Every line with the string "options" should be copied from the data.
START The records
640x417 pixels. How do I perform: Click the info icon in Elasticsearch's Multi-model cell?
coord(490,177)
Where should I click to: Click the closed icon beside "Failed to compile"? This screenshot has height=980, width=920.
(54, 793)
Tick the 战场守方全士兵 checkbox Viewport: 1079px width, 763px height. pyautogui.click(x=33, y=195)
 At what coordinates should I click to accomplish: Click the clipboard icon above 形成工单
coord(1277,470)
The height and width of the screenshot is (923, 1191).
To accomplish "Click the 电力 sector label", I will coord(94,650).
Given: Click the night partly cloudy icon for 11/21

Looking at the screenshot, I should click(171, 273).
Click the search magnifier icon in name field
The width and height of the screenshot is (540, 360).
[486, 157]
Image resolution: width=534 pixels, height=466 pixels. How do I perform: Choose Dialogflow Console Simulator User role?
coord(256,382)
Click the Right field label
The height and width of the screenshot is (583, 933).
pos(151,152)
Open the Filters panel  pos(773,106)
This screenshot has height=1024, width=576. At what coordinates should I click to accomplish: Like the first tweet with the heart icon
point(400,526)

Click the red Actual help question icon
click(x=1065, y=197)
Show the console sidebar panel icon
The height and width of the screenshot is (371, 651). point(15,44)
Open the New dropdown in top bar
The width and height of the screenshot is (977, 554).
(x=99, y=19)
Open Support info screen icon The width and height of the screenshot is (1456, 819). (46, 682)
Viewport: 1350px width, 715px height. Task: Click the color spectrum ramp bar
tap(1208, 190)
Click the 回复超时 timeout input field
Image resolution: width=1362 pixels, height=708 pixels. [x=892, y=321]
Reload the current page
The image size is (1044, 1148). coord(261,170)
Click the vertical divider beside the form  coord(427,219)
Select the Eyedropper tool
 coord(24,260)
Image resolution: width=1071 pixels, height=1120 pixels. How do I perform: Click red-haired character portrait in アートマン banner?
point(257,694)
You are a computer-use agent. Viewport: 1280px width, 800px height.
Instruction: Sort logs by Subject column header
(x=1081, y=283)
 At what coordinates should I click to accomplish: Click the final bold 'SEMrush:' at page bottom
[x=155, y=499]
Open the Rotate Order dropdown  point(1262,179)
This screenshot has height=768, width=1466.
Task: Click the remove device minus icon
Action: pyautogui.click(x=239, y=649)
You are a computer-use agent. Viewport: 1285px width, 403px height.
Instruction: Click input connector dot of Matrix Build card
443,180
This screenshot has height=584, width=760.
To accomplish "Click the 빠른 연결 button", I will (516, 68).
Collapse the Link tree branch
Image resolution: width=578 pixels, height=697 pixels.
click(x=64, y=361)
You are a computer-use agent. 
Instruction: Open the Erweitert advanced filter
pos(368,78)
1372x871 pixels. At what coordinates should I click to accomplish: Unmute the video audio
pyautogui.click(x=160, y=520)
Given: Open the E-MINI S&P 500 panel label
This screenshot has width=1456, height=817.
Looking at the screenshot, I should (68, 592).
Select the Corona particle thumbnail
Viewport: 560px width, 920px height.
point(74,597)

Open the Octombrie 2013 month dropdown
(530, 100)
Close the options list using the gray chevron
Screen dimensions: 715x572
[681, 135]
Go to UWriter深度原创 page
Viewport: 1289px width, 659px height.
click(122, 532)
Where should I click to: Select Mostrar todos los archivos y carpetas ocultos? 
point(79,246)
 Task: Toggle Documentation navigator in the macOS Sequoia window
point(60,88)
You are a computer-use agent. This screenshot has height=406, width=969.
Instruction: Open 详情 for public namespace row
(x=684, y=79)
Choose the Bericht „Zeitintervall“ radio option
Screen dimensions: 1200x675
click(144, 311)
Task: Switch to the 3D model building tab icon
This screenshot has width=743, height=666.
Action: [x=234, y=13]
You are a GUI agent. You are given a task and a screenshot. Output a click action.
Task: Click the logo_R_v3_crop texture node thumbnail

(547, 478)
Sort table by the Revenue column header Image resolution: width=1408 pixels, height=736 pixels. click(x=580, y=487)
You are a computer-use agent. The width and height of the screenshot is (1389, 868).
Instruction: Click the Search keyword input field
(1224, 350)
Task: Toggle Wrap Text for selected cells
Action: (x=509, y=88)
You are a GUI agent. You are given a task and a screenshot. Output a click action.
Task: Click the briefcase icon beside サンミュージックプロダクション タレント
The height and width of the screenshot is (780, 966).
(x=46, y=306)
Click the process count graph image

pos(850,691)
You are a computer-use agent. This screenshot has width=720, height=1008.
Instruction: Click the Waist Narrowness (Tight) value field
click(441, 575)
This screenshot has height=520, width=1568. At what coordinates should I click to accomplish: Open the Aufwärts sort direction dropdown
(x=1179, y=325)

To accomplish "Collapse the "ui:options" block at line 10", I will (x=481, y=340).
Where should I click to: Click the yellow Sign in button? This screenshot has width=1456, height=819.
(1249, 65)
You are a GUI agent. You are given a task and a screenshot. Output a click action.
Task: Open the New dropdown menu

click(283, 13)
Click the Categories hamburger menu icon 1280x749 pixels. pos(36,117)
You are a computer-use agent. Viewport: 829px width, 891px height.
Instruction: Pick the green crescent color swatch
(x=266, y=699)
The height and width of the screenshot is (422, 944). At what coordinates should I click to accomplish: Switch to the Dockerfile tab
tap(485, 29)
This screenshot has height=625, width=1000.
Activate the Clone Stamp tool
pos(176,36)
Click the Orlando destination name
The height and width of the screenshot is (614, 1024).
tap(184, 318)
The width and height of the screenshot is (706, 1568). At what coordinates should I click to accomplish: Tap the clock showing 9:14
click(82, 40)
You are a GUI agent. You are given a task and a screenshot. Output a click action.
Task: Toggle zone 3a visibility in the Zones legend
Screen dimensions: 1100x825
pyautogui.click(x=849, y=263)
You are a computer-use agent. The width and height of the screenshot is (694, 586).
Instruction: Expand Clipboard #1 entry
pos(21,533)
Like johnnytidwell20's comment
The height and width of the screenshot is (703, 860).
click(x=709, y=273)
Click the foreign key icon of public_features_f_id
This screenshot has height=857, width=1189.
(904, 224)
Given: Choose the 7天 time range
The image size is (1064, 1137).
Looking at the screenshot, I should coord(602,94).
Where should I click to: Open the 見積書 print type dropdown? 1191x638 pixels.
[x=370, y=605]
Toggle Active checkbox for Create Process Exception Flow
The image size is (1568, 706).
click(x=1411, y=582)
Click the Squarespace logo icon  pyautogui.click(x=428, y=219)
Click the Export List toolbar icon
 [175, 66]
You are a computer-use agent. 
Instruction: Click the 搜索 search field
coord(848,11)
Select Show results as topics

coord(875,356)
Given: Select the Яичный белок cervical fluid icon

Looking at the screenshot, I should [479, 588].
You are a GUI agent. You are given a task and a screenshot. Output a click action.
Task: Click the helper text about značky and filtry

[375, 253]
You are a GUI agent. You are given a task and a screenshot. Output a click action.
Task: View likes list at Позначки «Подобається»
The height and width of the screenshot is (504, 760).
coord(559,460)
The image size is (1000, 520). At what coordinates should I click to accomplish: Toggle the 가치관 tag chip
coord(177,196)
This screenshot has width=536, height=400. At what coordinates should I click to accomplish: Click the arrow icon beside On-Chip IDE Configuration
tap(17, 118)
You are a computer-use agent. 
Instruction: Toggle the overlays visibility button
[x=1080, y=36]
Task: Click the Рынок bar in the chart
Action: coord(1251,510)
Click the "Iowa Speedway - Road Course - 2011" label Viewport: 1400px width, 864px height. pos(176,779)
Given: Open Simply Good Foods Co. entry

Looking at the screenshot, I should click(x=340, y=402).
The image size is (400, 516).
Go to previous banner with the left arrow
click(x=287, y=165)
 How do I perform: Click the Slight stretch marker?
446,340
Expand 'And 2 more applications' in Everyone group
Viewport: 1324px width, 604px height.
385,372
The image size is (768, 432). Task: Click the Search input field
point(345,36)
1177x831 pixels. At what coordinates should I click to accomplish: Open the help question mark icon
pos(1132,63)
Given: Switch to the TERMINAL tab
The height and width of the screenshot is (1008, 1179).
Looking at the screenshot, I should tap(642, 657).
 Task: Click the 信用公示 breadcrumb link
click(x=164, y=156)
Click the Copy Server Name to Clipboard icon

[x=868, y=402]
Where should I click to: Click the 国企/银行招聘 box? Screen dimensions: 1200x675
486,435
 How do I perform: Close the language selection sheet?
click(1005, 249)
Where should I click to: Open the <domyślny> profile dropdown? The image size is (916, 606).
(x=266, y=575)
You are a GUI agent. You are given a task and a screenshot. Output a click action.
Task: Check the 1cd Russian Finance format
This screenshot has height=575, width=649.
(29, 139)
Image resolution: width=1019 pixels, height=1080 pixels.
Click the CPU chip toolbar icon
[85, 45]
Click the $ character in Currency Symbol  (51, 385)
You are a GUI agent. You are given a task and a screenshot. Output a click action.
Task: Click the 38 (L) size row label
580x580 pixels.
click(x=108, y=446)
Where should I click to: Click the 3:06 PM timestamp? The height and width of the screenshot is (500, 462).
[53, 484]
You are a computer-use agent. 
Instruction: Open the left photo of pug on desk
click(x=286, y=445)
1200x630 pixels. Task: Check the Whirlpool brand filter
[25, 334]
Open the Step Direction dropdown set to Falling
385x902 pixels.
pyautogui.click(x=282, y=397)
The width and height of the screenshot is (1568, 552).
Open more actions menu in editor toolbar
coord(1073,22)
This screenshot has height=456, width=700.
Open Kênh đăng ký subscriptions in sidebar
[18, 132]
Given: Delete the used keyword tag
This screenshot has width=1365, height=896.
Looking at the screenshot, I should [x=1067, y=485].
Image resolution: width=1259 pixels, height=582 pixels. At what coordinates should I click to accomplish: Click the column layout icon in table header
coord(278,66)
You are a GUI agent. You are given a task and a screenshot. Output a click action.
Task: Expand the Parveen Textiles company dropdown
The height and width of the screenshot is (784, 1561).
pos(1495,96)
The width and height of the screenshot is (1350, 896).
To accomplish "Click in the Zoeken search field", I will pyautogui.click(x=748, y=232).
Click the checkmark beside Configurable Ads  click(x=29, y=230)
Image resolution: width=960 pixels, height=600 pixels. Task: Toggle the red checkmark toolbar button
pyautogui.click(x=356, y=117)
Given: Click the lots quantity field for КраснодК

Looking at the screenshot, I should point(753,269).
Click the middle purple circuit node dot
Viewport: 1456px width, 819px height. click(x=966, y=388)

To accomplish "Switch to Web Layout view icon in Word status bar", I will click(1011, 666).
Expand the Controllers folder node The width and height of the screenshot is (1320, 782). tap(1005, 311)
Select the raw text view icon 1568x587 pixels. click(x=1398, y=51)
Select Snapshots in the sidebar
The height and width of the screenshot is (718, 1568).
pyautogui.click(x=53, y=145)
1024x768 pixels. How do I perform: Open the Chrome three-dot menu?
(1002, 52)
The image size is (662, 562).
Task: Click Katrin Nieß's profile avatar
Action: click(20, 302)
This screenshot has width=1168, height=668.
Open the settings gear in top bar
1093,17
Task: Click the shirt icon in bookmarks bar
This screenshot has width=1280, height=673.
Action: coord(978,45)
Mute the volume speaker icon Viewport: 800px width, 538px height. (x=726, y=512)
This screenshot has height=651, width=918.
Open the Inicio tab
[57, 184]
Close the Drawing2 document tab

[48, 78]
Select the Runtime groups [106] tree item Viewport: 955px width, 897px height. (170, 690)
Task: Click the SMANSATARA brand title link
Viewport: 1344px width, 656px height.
END The records
## [Answer below]
Close the options list using the gray chevron
To accomplish "Collapse the "ui:options" block at line 10", I will (x=481, y=340).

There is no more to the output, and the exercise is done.